Immagino che ogni tanto vorrete anche parlare di voi, inserire qualche contenuto che abbia una ricaduta diretta sulla vostra attività. Ogni tanto potete farlo, ma fatelo nel modo giusto, nel modo più social  e accattivante possibile!

Ecco qualche consiglio, utile in particolare per parlare di voi:

  • usate le Twitter cards, in modo da rendere più accattivanti i vostri post. Permettono di inserire una sorta di anteprima di collegamento tra il vostro tweet e il contenuto a cui rimanda il link. Vi differenzierete. Chi le ha provate assicura che rendono più di tweet normali, in termini di visibilità. Ne parlavo giusto ieri con la collega Monica Liverani che cura un blog davvero interessante e gustoso: Idee di tutto un po’;
  • variate orari e tipologia di tweet (link, foto, solo testo) e controllate nelle statistiche di Twitter cosa funziona di più. Ricordate che è possibile programmare tweet con servizi appositi e gratuiti;
  • fornite comunque sempre contenuti utili, ad esempio informazioni. Se siete un ristorante e avete un blog di ricette, fate pure un tweet con il link. Non dimenticate che per inserirvi nelle conversazioni dovete utilizzare gli hashtag, relativi ad esempio alla cucina regionale che proponete o plus come la cucina naturale, quella vegetariana, quella senza glutine. Chi ha esigenze particolari, apprezzerà sicuramente! Avete promozioni e iniziative speciali per studenti? Usate #turismoscolastico. Insomma, parlate pure di voi stessi, ma per dare contenuto effettivamente utile;
  • cercate di distinguervi, di trovare un vostro stile, ad esempio personalizzando con cura la vostra pagina: foto di copertina, descrizione, link, posizione… Ma anche i vostri hashtag: benissimo seguire il flusso delle conversazioni tramite quelli più usati che in qualche modo vi riguardano, ma potete inventarne anche di vostri, che vi caratterizzino. Pensate poi che bello se anche i vostri ospiti cominceranno ad usarli… lì attorno può cominciare a coaugularsi una comunità, una storia.
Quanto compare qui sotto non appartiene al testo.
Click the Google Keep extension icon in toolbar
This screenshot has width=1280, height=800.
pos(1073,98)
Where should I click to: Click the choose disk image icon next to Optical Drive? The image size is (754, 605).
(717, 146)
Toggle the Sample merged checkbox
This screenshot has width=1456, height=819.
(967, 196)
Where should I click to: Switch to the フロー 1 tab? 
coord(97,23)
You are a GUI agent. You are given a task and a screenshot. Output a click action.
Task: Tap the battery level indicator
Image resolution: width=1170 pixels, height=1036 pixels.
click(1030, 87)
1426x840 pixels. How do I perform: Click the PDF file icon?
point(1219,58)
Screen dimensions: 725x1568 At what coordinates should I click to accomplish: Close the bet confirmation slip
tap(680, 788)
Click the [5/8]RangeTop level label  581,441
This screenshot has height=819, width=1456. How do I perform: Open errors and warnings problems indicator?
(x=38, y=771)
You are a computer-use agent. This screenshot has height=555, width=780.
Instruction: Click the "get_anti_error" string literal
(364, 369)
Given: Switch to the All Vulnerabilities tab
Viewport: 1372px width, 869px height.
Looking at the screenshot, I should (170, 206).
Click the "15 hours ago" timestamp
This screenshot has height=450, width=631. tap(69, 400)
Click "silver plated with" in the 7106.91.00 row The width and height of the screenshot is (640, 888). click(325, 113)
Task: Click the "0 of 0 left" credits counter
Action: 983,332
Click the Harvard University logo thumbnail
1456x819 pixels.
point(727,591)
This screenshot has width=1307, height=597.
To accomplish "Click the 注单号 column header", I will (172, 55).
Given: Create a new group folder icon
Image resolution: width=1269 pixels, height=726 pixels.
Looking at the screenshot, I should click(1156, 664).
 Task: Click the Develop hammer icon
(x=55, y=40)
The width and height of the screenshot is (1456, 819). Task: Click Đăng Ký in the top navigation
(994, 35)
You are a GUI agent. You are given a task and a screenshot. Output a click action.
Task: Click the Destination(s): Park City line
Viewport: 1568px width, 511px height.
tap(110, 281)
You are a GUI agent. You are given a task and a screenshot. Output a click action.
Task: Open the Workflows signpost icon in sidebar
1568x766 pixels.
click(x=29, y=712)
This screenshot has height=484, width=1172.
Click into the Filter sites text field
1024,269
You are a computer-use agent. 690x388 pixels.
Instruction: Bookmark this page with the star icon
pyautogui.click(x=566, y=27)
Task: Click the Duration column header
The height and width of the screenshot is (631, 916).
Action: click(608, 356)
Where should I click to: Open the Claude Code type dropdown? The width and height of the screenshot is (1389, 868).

Coordinate l’immagine a quella con cui comparite sul web, ma pensate anche alle specificità del canale e ai motivi per cui siete lì;
  • scegliete con cura il nome del vostro account: meglio se breve, così non ruberà troppi caratteri a chi vi menziona. Va da sé che dev’essere il nome della vostra azienda, nella forma più corta (ma al tempo stesso chiara) e facile da ricordare che potete. Siate unici, non usate nomi che sono già usati da altri, distinguetevi bene;
  • fermo restando che conviene variare, usate le immagini e usatele belle. Sapete quanto siano importanti nel mondo del turismo… sappiate anche che su Twitter ottengono di solito più visualizzazioni i tweet con immagini. Da poco poi c’è la novità dei video: potrebbe essere una buona occasione per variare;
  • valutate se creare più di un account, in lingue diverse o pubblicare in lingue diverse con lo stesso account. Ho visto adottare diverse soluzioni, scegliete la vostra, in base al vostro target, l’importante è porsi la domanda e cercare la soluzione ottimale per voi;
  • condividete momenti di vita della vostra azienda in diretta: è qualcosa che piace sempre molto e dà un’impressione di freschezza, di vitalità (contro certi automatismi). State anche attenti a cosa succede nel mondo, all’attualità. È Natale, è San Valentino, è il primo giorno di primavera? Ovviamente non dovrete saltare come sciacalli su ogni fatto di cronaca che sia argomento di tendenza di quel giorno… ricordate sempre chi siete!

Come non usare Twitter

Ancora qualche raccomandazione, questa volta sulla base di qualche errore che vedo fare spesso. Ricordate di NON:

  • comprare follower che poi non saranno interessati e non vi serviranno a nulla;
  • postare contenuti uguali a quanto fatto su altri social media, magari in modo automatico. Si tratta di strumenti diversi, con regole diverse… non solo non lo farete nel modo migliore, ma darete l’impressione che dietro ci sia solo una macchina e di essere poco interessati a fare bene il vostro lavoro;
  • essere solo autoreferenziali e promozionali, senza offrire vero valore aggiunto;
  • scrivere tweet incomprensibili, in un italiano scorretto, magari pieni zeppi di hashtag, cercando una visibilità che così sarà solo confusa e inutile, con un ritorno d’immagine reale ben poco positivo, anzi…;
  • twittare con tempistiche a caso, senza avere approfondito in fase di ascolto (listening e statistiche) quali siano le migliori. Ciascuno ha le sue, fate esperienza, non fidatevi troppo di quel che leggete in giro. E considerate che ogni tweet, a meno che non venga ricondiviso o promosso con apposita campagna pubblicitaria, ha una vita di pochi minuti;
  • usare toni formali e impersonali, magari facendo sempre la stessa cosa: sareste solo noiosi e vi annoierete anche voi… cercate di appassionarvi e divertirvi e gli altri si appassioneranno e divertiranno!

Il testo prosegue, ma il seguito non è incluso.